Aunque la decisión judicial invalidó los gravámenes aplicados bajo la Ley de Poderes de Emergencia Económica Internacional (IEEPA), el nuevo esquema arancelario abre dudas sobre si México tendrá algún trato preferencial al amparo del Tratado entre México, Estados Unidos y Canadá (T-MEC).
Actualmente, México enfrenta un arancel de 25 por ciento bajo la IEEPA, aplicable únicamente a mercancías fuera del T-MEC. Sin embargo, más del 80 por ciento de las exportaciones mexicanas cumplen con el acuerdo comercial y entran a Estados Unidos libres de arancel. México destina más del 80 por ciento de sus exportaciones al mercado estadounidense, equivalentes a unos 534 mil 800 millones de dólares anuales.
Especialistas advierten que la eliminación de tarifas a más de un centenar de países podría implicar la pérdida de una ventaja relativa para México, al reducirse las diferencias arancelarias frente a otras economías.
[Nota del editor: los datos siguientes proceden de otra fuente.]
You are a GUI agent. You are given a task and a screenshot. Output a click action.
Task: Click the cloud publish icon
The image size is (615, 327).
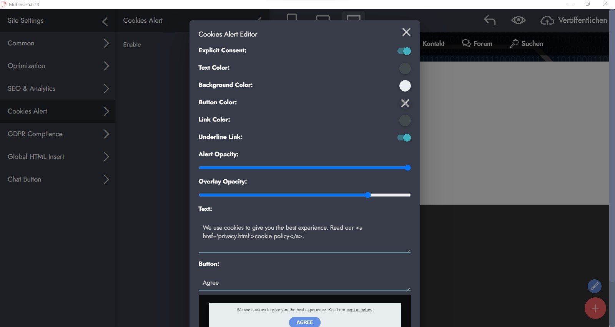click(547, 20)
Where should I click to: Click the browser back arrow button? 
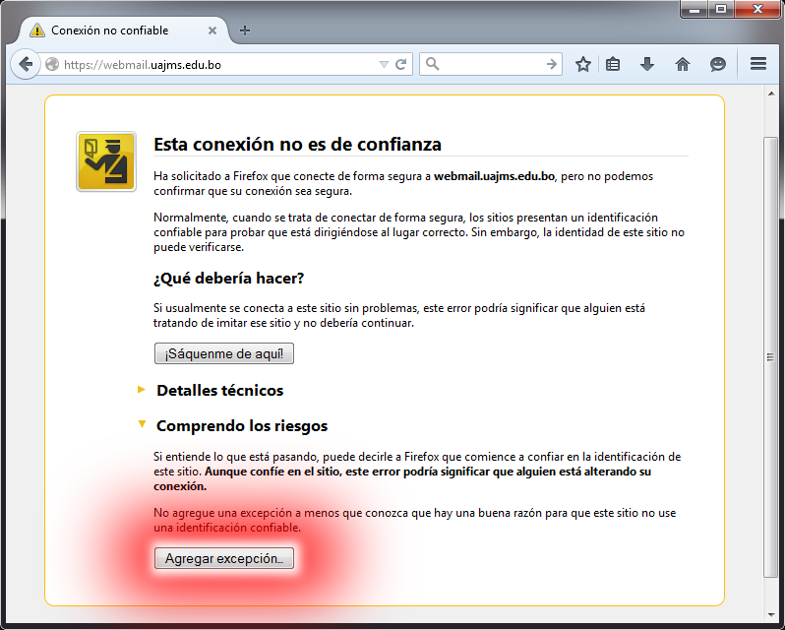point(27,64)
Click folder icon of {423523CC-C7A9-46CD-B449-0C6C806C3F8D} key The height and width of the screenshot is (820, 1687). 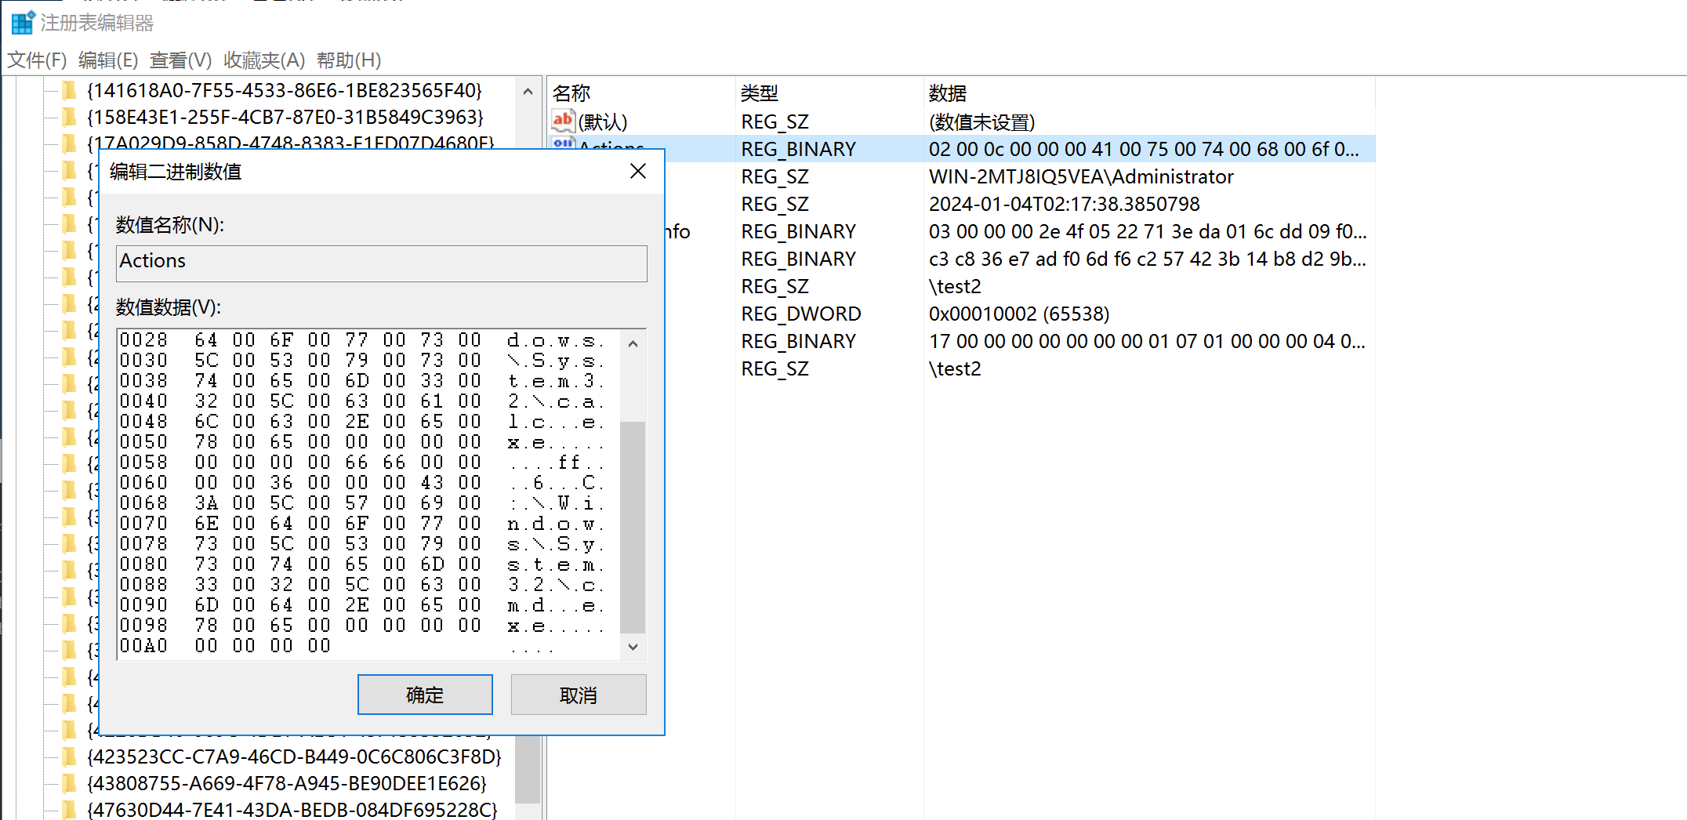click(x=70, y=757)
Además, permanecen vigentes los aranceles sectoriales bajo la Sección 232, que impactan productos como acero, aluminio, cobre, automóviles, autopartes, semiconductores y madera.
Gabriela Siller, directora de Análisis Económico de Banco Base, señaló que el impacto por eliminar el arancel del 25 por ciento bajo la IEEPA sería limitado, debido a que la mayoría de los bienes ya estaban exentos por el T-MEC. Indicó que el arancel efectivo promedio que México pagaba rondaba 4.3 por ciento, frente a tasas superiores al 29 por ciento en el caso de China.
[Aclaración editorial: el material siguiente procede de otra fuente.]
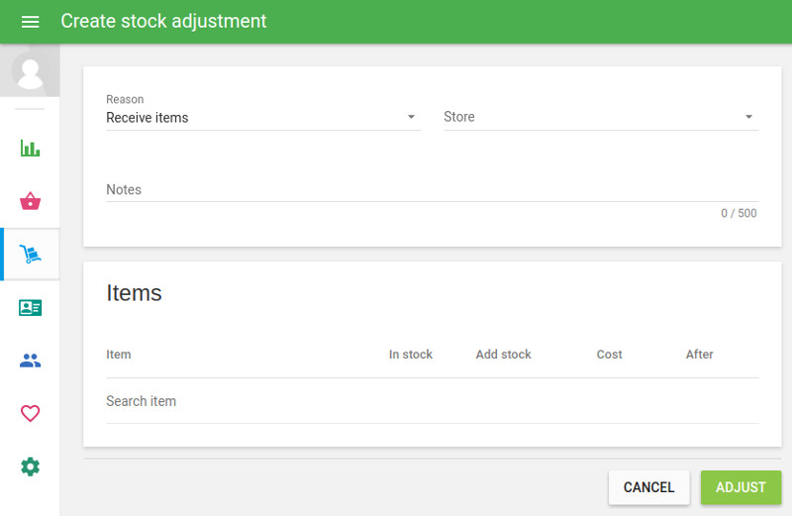Focus the Search item field
Viewport: 792px width, 516px height.
431,402
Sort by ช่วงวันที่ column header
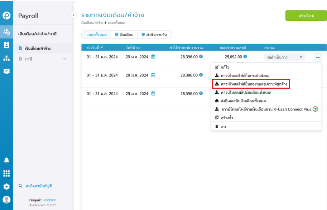327x210 pixels. pos(95,47)
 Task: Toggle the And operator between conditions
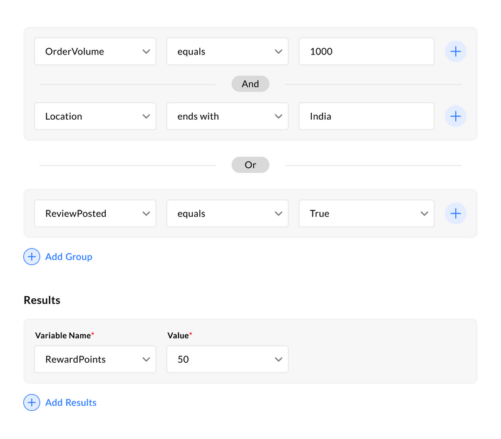tap(250, 83)
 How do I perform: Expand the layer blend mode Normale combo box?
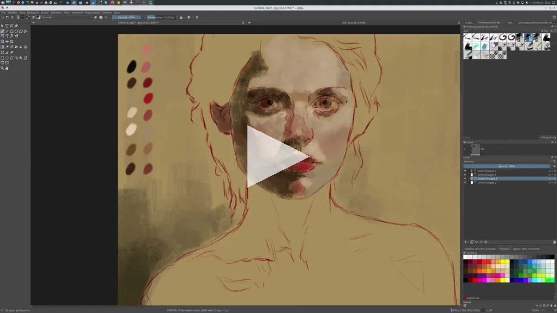[x=506, y=161]
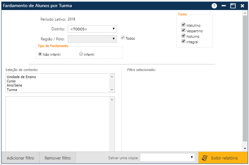Select the Infantil radio button
This screenshot has width=249, height=165.
pyautogui.click(x=81, y=54)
“México puede terminar siendo afectado. Los aranceles bajo la IEEPA no se estaban cobrando al pie de la letra y Trump podría optar por imponer más aranceles sectoriales”, afirmó.
Por su parte, Ignacio Martínez Cortés, coordinador del Laboratorio de Análisis en Comercio, Economía y Negocios de la UNAM, explicó que el Presidente estadounidense dispone de diversos instrumentos legales para imponer tarifas, entre ellos la Ley de Comercio de 1974, la Ley de Expansión Comercial de 1962 y la Ley Arancelaria de 1930.
“Estados Unidos, en manos de Donald Trump, no está siendo maniatado por la Suprema Corte de Justicia, sino que también tiene otros mecanismos para seguir imponiendo aranceles”, indicó.
Fuentes del sector industrial señalaron que la resolución del Supremo podría aumentar la presión en la relación comercial bilateral. Un empresario del sector siderúrgico advirtió que la eliminación de aranceles a otros países reduce incentivos para que cadenas productivas se instalen en México, mientras que los gravámenes de la Sección 232 continúan vigentes.
Desde su regreso a la Casa Blanca, Trump ha impuesto aranceles que oscilan entre 15 y 50 por ciento a más de un centenar de países. Pese a este entorno, al cierre de 2025 México se posicionó como el principal socio comercial de Estados Unidos, superando a Canadá y China, con exportaciones superiores a 534 mil 800 millones de dólares.